Il gol di mano di Maradona all'Inghilterra ai Mondiali dell'86 è un simbolo e un punto di svolta. Ed è pure la ragione profonda del film che Emir Kusturica ha realizzato sull'ex campione argentino e che sarà, dopo il successo nell'anteprima al Festival di Cannes, nelle sale italiane da oggi.

"La prima ragione per cui ho fatto il film - ha spiegato il regista serbo - sta nel fatto che fui una delle milioni di persone che quel giorno in tutto il mondo esultarono per i due gol di Maradona. Quella partita esemplifica la giustizia nel mondo per la prima e ultima volta: Argentina e Serbia sono state distrutte dai poteri occidentali, li hanno combattuti. Per questo sento una vicinanza con Maradona".

"In più - ha aggiunto Kusturica - lui è molto popolare in Serbia e il nostro calcio somiglia a quello argentino. Inoltre a volte si è detto che io sono il Maradona del cinema. L'altra ragione è che ho letto libri su di lui, ho visto servizi giornalistici, ma mi sembrava che non gli rendessero giustizia".

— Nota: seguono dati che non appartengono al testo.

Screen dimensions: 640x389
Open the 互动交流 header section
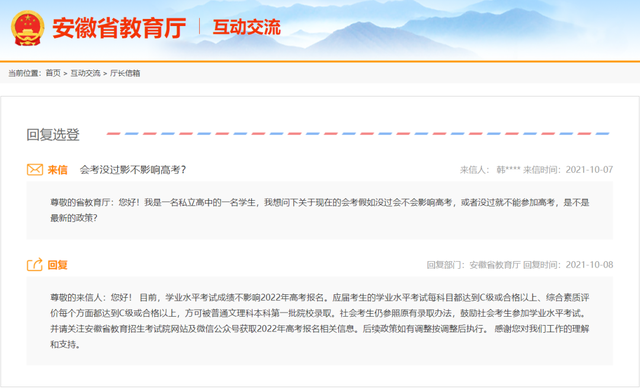click(247, 27)
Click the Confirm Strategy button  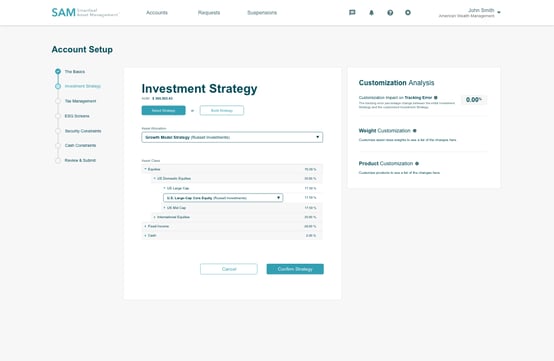(295, 269)
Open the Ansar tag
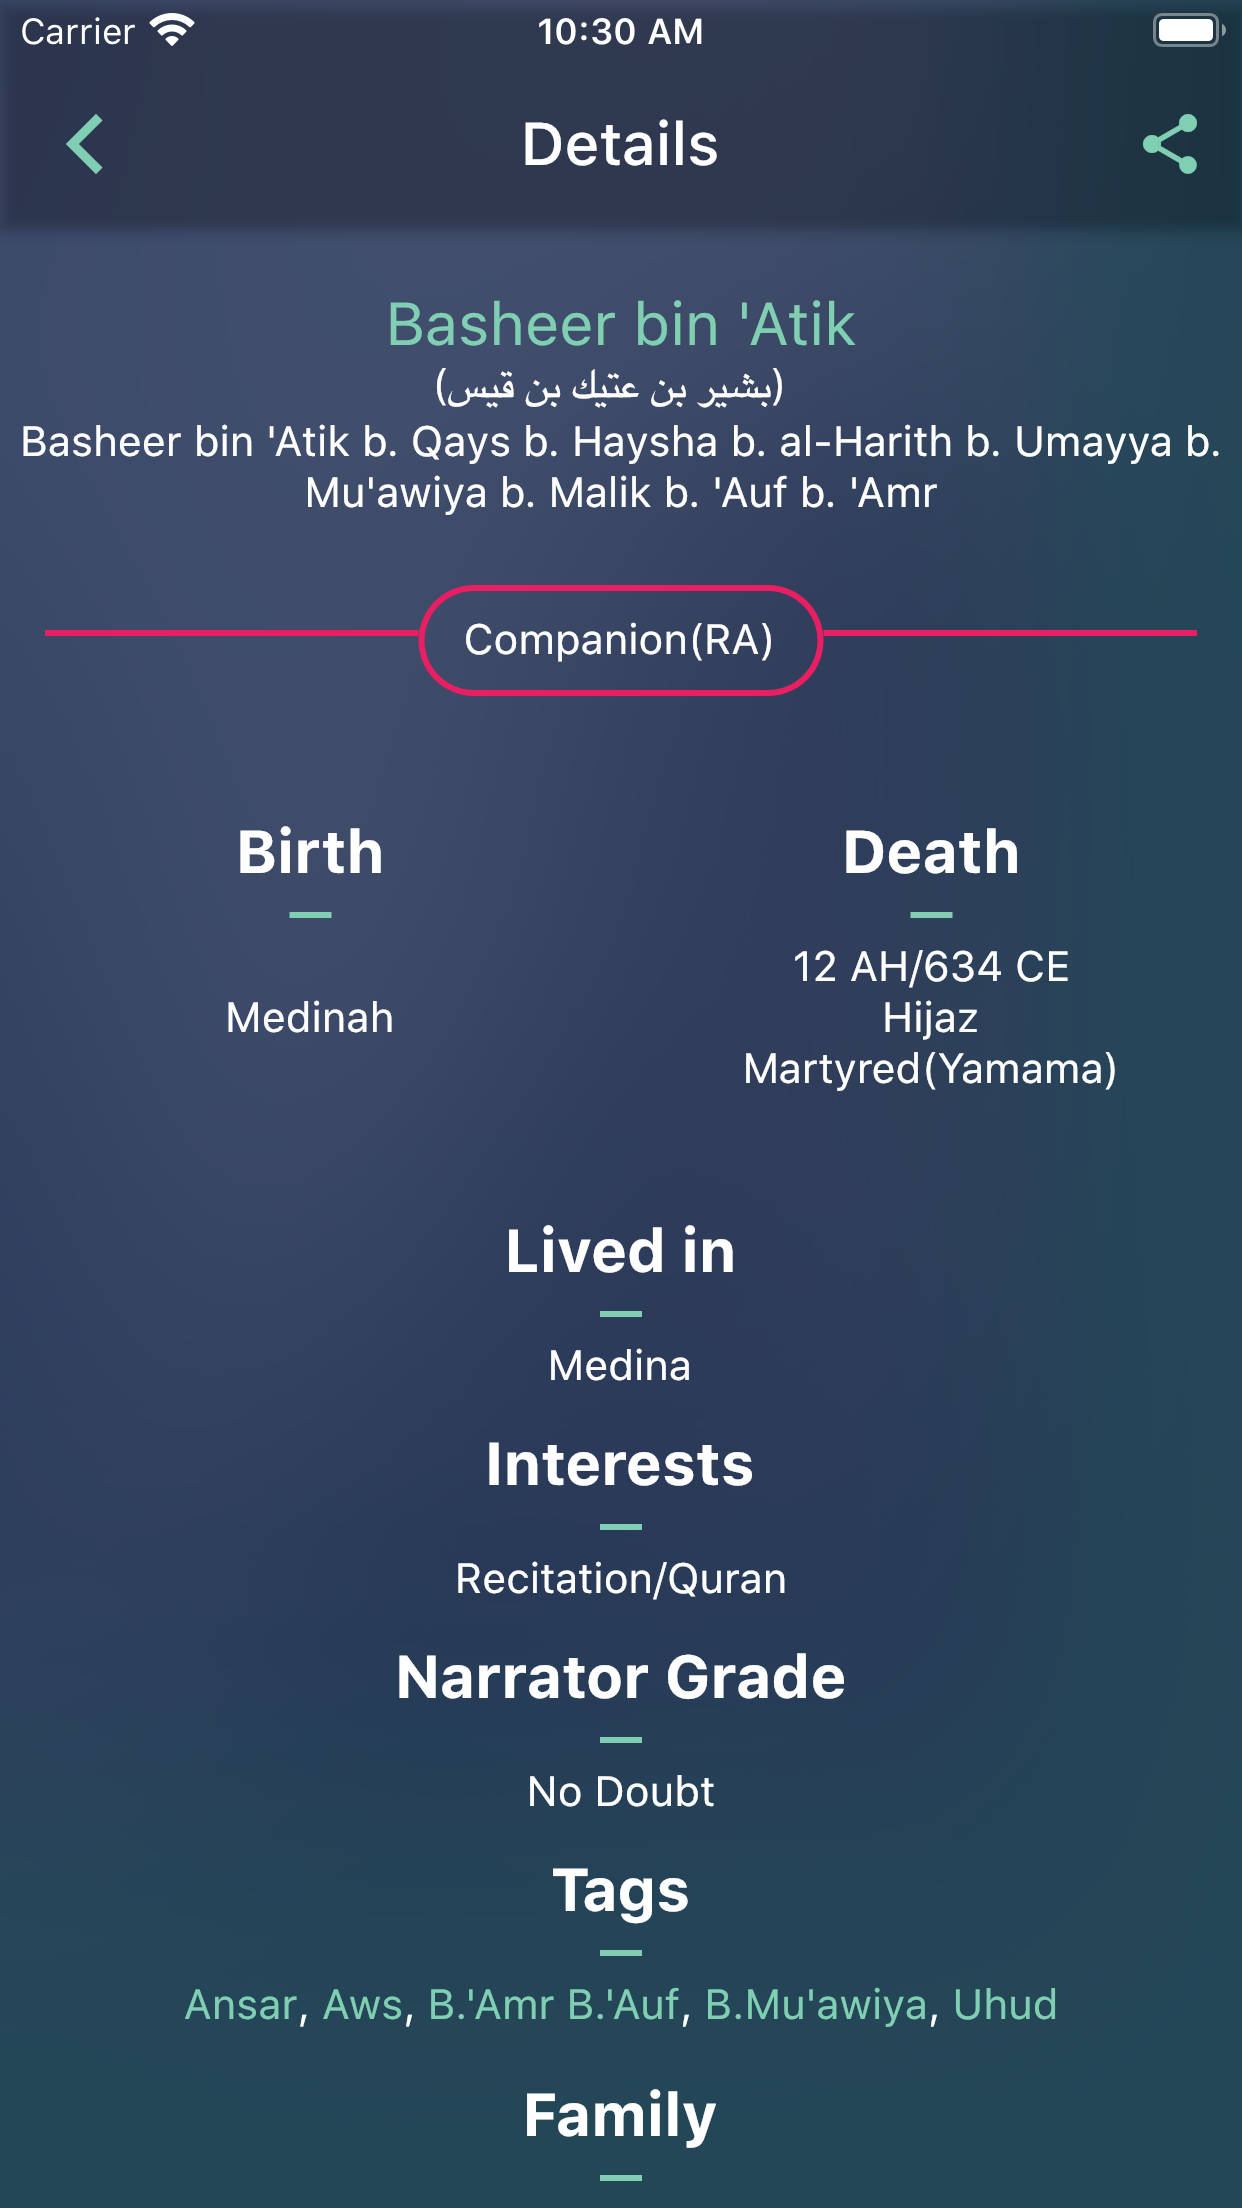 point(241,2005)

Il film, il secondo documentario del creatore di Kustendorf dopo "Super 8 Stories", è quello che ci si aspetta, per i fan dei due ma anche uno sguardo particolare sullo sport e sul mondo dagli anni '70 in poi. Anche se per una volta il cinema come incanto - centrale in tutta la filmografia del cineasta - passa in secondo piano rispetto alle parole e alle immagini televisive di repertorio.

"Maradona" è stato girato con una piccola troupe tra Buenos Aires, Napoli, L'Avana e Belgrado ed il risultato di vari incontri e chiacchierate a ruota libera tra due personaggi "bigger than life", sempre al centro di polemiche e dibattiti.

Il campione argentino ne esce per quello che è, genio e sregolatezza, eccessi e umanità. E si lascia andare a cuore aperto sulla sua vita privata, dall'uso delle droghe alle donne e alla famiglia. Il punto di vista è quello di un grande tifoso privilegiato (ma c'è stata anche una volta in cui il regista è andato a Baires e non ha trovato l'amico) che può passare notti brave con il suo idolo ma anche lasciare che si confessi.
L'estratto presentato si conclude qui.